(Provided text):
○ ○ ○ ○ ○ ○ ○
Mac News Review

End of MobileMe Approaching, Beating Expensive Printer Ink, Commodore Amiga Mini Intro, and More

This Week's Apple and Desktop Mac News

Compiled by Charles Moore and edited by Dan Knight - 2012.03.30

Mac notebook and other portable computing is covered in The 'Book Review. iPad, iPod, iPhone, and Apple TV news is covered in iOS News Review. All prices are in US dollars unless otherwise noted.

News & Opinion

Tech Trends


Desktop Mac Deals

News & Opinion

MobileMe Going Away in 3 Months

Hardmac's Lionel notes that the MobileMe final countdown is running, and we're getting closer to June 30, the date chosen by Apple to shunt down its MobileMe service and to replace it with iCloud. He observes that many users are struggling, because the transition to iCloud means some MobileMe features will be lost, and many will not be able to use iCloud at all as their Mac hardware or operating system will not support iCloud, which needs Mac OS X 10.7 Lion.

MobileMe sync settings
Apple's MobileMe service is going away on June 30, 2012.

Hardmac is requesting that Apple offer an update on the system that would allow at least OS X 10.6 Snow Leopard users to be able to use iCloud, noting that Apple would not directly benefit, but would would demonstrate how it listens and cares for its customers.

Editor's note: Having been bitten once by Apple's termination of the "free for life" .Mac email service a decade or so ago, I've steered clear of Apple's proprietary Web services ever since, never bothered with MobileMe, and still running OS X 10.6 Snow Leopard on my newest Mac by preference, I'm blocked from iCloud by default. I'm once again glad I use Dropbox for Cloud-synching and mostly Gmail and Yahoo Mail for email. cm

System Preferences, System 10.5System Preferences, System 10.6
MobileMe was supported in Mac OS X 10.5 Leopard (left) and 10.6 Snow Leopard (right)

Mac OS X 10.4 Tiger used .Mac.

Publisher's note: It's very frustrating that while iCal and Address Book use open protocols, Apple has been using its cloud services to lock out older versions of Mac OS X. When .Mac became MobileMe in the OS X 10.5 Leopard era, OS X 10.3 Panther and 10.4 Tiger users were left behind. When Apple introduced iCloud with OS X 10.7 Lion, Leopard and Snow Leopard users were left behind.
○ ○ ○ ○ ○ ○ ○
(Data):

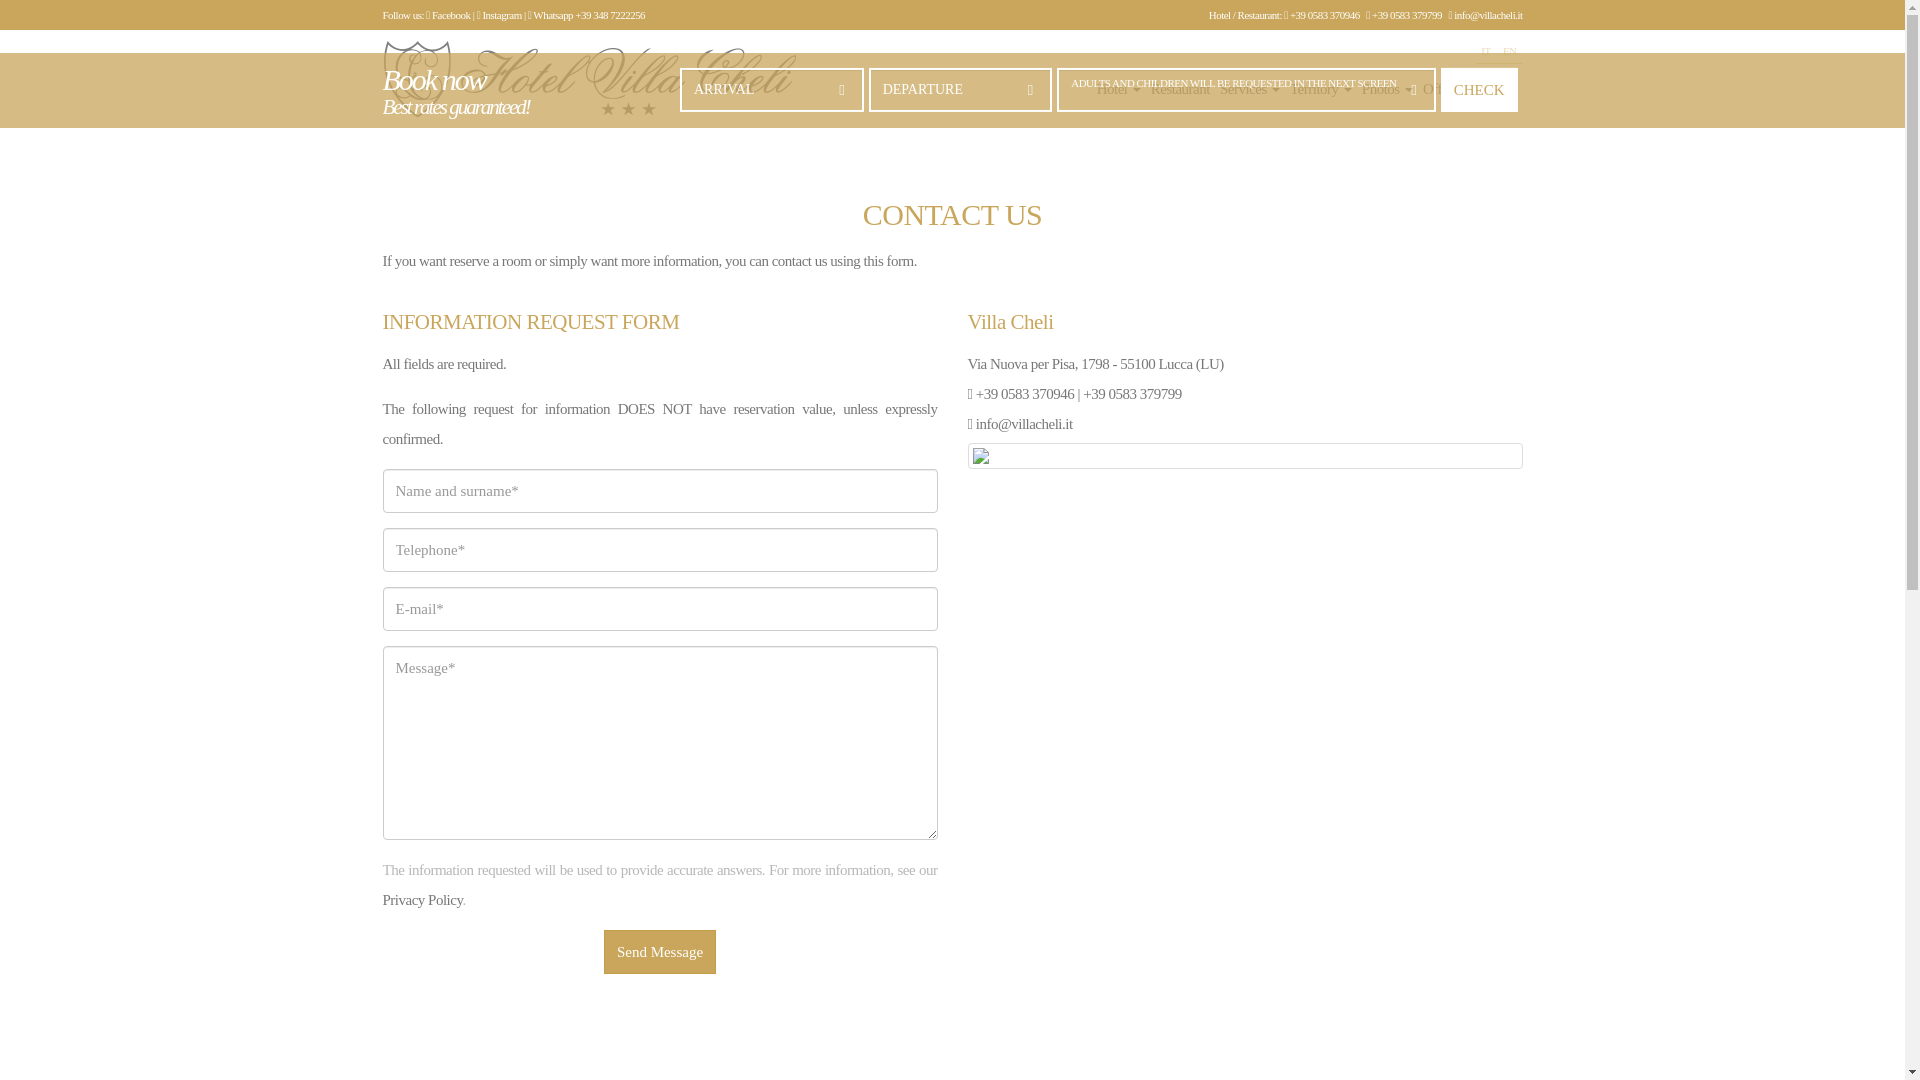 The image size is (1920, 1080). Describe the element at coordinates (1250, 90) in the screenshot. I see `Services` at that location.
○ ○ ○ ○ ○ ○ ○
(Tasks to complete):
• 1. Reproduce the Mac news review word for word, starting with "Tech Trends" and going on through "June 30, 2012.".
• 2. Answer these from the Mac news review:
(a) On what date is Apple shutting down its MobileMe service?
(b) Which version of Mac OS X does iCloud need?
(c) What service did Mac OS X 10.4 Tiger use?
• 3. How would the Mac news review go on after its last sentence?
Nothing in the lines matters for this work.

(Responses per task):
• 1.
Tech Trends


Desktop Mac Deals

News & Opinion

MobileMe Going Away in 3 Months

Hardmac's Lionel notes that the MobileMe final countdown is running, and we're getting closer to June 30, the date chosen by Apple to shunt down its MobileMe service and to replace it with iCloud. He observes that many users are struggling, because the transition to iCloud means some MobileMe features will be lost, and many will not be able to use iCloud at all as their Mac hardware or operating system will not support iCloud, which needs Mac OS X 10.7 Lion.

MobileMe sync settings
Apple's MobileMe service is going away on June 30, 2012.

• 2.
(a) June 30, 2012
(b) Mac OS X 10.7 Lion
(c) .Mac

• 3.
As someone who does not use Lion but has an iPhone, which can sync with iCloud, I am especially frustrated. As nice as using iCloud to sync photos would be, what I really want is to be able to automatically sync Address Book and iCal data on my older Macs with my iPhone. Looking at site logs for Low End Mac and a non-Mac site, I estimate about 43% of Mac users are still using Snow Leopard, 30% Lion, and 20% Leopard. How about a System Preference for at least Snow Leopard that lets us do that with your free iCloud service, Apple? dk

Printer Ink: Tired of Feeding the Cash Cow?

Computerworld's Lamont Wood notes that human blood costs about $17.27 an ounce and silver about $34 an ounce, making both bargains compared to inkjet printer ink that is sold at some $80 an ounce while similar ink used to print newspapers costs about 16¢ an ounce.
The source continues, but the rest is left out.